▶ [Lesetext]
Entscheidungsstichwort (Thema)

Insolvenz: Anspruch eines Insolvenzverwalters gegen den Geschäftsführer der Insolvenzschuldnerin wegen Zahlungen trotz bestehender Insolvenzreife

 

Normenkette

InsO § 17 Abs. 2 S. 1, § 19 Abs. 2 S. 1, § 35; GmbHG §§ 30, 43 Abs. 3 S. 1

 

Verfahrensgang

LG Potsdam (Urteil vom 16.11.2012; Aktenzeichen 6 O 20/11)

 

Tenor

Die Berufung des Klägers gegen das am 16.11.2012 verkündete Urteil der 6. Zivilkammer des LG Potsdam - 6 O 20/11 - wird zurückgewiesen.

Die Kosten des Berufungsrechtszuges hat der Kläger zu tragen.

Das Urteil ist vorläufig vollstreckbar. Der Kläger darf die Vollstreckung des Beklagten durch Sicherheitsleistung i.H.v. 110 % des aufgrund des Urteils vollstreckbaren Betrages abwenden, wenn nicht der Beklagte vor der Vollstreckung Sicherheit i.H.v. 110 % des jeweils zu vollstreckenden Betrages leistet.

Das angefochtene Urteil ist ohne Sicherheitsleistung vorläufig vollstreckbar.

▶ [Quelldaten]

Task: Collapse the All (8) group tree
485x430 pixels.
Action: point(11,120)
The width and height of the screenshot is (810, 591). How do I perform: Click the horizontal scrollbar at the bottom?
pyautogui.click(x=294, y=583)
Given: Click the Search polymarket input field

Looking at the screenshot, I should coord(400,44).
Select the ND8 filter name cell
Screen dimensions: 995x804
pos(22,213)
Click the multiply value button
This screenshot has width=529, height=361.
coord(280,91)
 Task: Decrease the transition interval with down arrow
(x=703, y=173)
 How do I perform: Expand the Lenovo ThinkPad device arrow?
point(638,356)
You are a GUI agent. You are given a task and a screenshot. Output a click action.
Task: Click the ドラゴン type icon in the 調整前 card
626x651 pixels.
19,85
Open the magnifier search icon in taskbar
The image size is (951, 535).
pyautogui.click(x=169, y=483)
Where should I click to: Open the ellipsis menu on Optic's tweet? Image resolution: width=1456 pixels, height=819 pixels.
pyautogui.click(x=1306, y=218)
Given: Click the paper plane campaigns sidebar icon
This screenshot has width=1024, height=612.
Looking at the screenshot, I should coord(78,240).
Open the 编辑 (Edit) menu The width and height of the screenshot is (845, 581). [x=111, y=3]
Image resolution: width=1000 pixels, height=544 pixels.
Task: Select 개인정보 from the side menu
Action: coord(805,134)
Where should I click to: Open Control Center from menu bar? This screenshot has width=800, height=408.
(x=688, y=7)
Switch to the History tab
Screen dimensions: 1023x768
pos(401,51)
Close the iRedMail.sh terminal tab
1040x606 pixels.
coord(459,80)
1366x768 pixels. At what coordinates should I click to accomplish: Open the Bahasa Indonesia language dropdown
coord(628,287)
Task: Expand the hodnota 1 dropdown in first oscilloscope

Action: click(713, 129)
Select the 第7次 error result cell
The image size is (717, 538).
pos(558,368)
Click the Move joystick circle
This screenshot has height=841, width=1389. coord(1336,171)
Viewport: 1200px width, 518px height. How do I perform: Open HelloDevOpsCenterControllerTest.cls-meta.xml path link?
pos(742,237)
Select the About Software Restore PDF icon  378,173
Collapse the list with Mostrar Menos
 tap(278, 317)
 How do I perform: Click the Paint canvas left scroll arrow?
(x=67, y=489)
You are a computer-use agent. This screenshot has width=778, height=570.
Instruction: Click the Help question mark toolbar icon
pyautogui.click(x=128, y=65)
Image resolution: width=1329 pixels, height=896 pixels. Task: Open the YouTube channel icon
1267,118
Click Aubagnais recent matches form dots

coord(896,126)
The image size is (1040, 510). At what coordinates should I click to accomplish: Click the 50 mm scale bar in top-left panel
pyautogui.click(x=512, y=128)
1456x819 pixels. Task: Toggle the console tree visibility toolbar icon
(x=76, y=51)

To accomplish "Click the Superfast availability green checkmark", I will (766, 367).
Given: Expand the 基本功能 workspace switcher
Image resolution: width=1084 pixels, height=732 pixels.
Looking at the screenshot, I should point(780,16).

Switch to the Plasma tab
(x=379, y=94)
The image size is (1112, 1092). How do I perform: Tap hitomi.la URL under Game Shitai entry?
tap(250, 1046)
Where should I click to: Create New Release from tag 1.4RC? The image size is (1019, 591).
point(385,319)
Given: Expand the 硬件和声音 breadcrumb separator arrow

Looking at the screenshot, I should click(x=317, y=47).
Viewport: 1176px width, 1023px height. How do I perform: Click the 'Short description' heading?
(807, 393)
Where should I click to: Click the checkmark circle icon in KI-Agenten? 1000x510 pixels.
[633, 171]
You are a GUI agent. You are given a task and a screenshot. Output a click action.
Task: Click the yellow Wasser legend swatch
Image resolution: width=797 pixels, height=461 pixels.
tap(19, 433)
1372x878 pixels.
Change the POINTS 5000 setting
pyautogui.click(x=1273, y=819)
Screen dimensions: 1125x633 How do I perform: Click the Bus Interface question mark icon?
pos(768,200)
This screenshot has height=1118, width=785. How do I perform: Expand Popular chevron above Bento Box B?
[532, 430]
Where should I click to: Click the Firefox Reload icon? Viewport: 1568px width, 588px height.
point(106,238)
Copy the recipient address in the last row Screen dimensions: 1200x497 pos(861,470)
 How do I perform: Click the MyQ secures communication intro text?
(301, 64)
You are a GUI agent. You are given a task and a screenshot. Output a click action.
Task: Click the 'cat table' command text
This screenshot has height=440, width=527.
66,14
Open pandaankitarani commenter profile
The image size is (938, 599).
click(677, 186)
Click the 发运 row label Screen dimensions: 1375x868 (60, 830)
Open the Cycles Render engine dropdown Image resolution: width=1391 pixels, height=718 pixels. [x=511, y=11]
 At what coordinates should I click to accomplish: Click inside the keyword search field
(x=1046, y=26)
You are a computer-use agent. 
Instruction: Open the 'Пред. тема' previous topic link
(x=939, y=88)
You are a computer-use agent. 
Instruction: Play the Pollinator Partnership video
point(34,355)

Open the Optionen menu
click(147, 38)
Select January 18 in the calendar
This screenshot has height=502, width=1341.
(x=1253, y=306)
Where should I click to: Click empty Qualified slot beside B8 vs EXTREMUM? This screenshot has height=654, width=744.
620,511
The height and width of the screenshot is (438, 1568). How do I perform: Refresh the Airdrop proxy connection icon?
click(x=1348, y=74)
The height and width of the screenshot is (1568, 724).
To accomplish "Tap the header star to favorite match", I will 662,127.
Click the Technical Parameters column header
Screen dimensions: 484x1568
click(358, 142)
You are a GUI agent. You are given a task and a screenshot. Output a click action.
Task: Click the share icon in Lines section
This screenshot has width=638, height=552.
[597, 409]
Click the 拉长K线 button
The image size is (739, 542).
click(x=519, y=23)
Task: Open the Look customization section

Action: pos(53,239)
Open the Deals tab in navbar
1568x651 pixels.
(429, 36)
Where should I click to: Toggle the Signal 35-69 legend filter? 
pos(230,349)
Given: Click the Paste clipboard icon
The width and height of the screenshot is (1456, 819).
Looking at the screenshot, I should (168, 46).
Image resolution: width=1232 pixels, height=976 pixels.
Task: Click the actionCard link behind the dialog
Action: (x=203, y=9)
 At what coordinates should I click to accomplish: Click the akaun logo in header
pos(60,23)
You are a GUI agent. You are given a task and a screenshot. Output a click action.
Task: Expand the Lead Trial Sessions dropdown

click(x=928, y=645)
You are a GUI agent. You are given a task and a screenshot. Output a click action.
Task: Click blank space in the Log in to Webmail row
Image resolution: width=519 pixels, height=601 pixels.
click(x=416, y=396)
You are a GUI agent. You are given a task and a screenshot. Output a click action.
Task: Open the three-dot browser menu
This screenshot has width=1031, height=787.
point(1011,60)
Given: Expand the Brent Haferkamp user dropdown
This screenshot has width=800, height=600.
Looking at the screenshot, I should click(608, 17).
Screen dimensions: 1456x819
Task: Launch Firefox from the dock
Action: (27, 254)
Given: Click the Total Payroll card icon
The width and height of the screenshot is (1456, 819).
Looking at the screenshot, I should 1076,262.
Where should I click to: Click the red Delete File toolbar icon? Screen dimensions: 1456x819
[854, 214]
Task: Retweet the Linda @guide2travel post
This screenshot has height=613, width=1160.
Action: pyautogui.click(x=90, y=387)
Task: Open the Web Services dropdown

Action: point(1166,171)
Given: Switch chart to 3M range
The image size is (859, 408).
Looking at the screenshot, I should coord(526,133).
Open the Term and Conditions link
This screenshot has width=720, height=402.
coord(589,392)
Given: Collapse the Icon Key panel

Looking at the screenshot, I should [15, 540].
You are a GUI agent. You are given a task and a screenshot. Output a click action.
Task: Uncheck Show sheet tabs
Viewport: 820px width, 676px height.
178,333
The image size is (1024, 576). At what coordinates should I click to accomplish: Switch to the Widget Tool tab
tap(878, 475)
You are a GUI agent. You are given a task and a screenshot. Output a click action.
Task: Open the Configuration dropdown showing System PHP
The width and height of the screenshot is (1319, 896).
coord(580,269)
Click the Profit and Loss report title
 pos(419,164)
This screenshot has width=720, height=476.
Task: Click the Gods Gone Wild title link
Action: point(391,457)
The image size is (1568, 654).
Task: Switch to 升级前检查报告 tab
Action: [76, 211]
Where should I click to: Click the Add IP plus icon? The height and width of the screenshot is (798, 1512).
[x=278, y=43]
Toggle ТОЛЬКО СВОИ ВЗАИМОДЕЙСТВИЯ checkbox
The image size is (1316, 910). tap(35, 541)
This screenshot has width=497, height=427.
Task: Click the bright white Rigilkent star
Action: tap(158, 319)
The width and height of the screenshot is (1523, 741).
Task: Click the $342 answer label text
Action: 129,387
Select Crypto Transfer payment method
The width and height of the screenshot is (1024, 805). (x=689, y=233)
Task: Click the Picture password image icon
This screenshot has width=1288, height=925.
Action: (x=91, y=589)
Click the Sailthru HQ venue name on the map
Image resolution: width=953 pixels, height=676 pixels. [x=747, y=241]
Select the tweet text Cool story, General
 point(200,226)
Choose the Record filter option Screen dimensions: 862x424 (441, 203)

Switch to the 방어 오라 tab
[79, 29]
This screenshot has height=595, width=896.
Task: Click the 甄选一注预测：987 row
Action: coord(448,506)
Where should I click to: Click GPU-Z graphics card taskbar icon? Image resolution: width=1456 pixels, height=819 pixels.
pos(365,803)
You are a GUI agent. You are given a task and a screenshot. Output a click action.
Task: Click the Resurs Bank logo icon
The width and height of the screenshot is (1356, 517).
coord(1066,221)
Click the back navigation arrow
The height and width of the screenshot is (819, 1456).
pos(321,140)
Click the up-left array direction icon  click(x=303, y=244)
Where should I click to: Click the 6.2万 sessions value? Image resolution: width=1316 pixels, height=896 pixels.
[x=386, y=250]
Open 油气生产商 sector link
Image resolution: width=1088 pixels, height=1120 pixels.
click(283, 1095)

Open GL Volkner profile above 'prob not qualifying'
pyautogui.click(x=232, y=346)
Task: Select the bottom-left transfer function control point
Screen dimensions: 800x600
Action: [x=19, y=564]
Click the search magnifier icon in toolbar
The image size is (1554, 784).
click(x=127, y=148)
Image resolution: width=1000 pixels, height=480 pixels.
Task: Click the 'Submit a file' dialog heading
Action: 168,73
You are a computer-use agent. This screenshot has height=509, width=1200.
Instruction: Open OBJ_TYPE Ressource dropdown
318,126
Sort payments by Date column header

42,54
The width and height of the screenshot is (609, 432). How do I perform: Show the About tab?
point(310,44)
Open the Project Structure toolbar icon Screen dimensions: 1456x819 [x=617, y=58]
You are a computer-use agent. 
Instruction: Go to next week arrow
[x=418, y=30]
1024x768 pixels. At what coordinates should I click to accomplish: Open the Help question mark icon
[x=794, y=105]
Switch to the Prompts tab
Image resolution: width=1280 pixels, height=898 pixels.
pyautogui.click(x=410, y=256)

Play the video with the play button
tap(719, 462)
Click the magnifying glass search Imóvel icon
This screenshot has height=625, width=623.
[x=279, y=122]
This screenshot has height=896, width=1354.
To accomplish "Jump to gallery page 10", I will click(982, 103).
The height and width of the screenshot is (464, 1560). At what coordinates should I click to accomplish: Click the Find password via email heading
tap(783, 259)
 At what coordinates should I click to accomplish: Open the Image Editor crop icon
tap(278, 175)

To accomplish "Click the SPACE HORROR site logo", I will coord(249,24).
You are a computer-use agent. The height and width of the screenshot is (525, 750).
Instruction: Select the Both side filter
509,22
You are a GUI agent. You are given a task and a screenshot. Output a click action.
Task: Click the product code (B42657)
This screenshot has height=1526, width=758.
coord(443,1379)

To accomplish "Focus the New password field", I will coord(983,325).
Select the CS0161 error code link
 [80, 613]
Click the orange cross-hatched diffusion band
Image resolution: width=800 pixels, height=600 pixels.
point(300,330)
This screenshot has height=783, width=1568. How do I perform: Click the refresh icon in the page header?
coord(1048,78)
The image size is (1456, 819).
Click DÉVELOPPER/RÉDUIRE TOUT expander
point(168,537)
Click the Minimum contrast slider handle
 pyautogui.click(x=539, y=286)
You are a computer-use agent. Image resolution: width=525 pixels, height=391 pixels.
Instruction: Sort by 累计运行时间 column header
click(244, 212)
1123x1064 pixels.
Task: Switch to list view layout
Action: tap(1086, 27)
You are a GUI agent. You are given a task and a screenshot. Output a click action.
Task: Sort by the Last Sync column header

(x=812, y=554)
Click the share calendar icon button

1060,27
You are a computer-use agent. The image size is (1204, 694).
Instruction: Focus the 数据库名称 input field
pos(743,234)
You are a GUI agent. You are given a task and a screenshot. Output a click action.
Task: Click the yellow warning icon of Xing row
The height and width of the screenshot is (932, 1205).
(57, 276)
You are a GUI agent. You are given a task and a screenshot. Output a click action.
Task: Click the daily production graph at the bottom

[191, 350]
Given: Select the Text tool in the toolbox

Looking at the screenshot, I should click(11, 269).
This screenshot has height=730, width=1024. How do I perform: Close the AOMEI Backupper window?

▶ [Aufgaben]
1. Prüfen Sie, ob die folgenden Aussagen mit dem Urteilstext übereinstimmen, und antworten Sie jeweils mit Ja oder Nein samt den entscheidenden Worten des Urteilstextes als wörtlichem Zitat: (a) Die Berufung des Klägers wird zurückgewiesen. (b) Die Kosten des Berufungsrechtszuges trägt der Beklagte. (c) Die Sicherheitsleistung beträgt 120 % des vollstreckbaren Betrages.
2. Geben Sie den Abschnitt des Urteilstextes von „Die Kosten des“ bis einschließlich „vollstreckenden Betrages leistet.“ wortgetreu wieder.

▶ [Schriftliche Antworten]
1.
(a) Ja: „Die Berufung des Klägers gegen das am 16.11.2012 verkündete Urteil der 6. Zivilkammer des LG Potsdam - 6 O 20/11 - wird zurückgewiesen.“
(b) Nein: „Die Kosten des Berufungsrechtszuges hat der Kläger zu tragen.“
(c) Nein: „durch Sicherheitsleistung i.H.v. 110 % des aufgrund des Urteils vollstreckbaren Betrages abwenden“

2.
Die Kosten des Berufungsrechtszuges hat der Kläger zu tragen.

Das Urteil ist vorläufig vollstreckbar. Der Kläger darf die Vollstreckung des Beklagten durch Sicherheitsleistung i.H.v. 110 % des aufgrund des Urteils vollstreckbaren Betrages abwenden, wenn nicht der Beklagte vor der Vollstreckung Sicherheit i.H.v. 110 % des jeweils zu vollstreckenden Betrages leistet.